-- Task --
Please pull out every line of the listing below that contains the string "icon", and copy each one unchanged.

-- Information supplied --
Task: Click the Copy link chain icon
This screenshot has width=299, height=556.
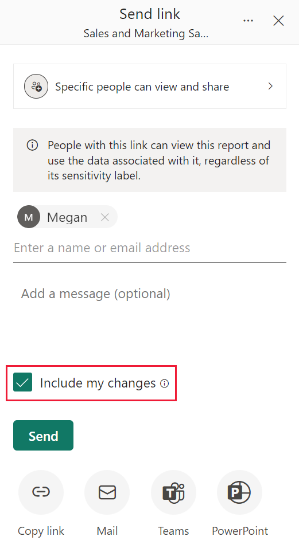Action: click(41, 492)
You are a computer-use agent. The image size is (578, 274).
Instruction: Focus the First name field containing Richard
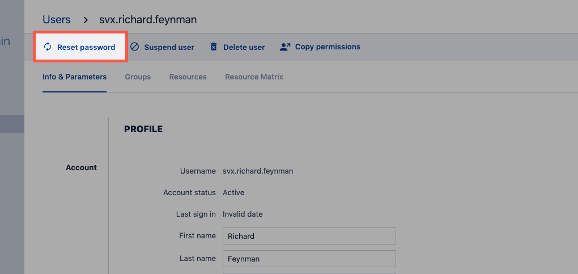[309, 236]
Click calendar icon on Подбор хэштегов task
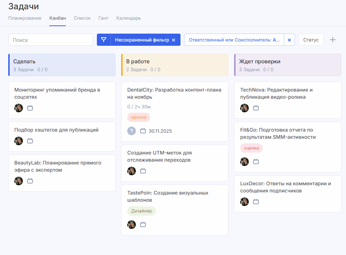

-- Reply to the exercise --
Task: Click the Copy link chain icon
Click calendar icon on Подбор хэштегов task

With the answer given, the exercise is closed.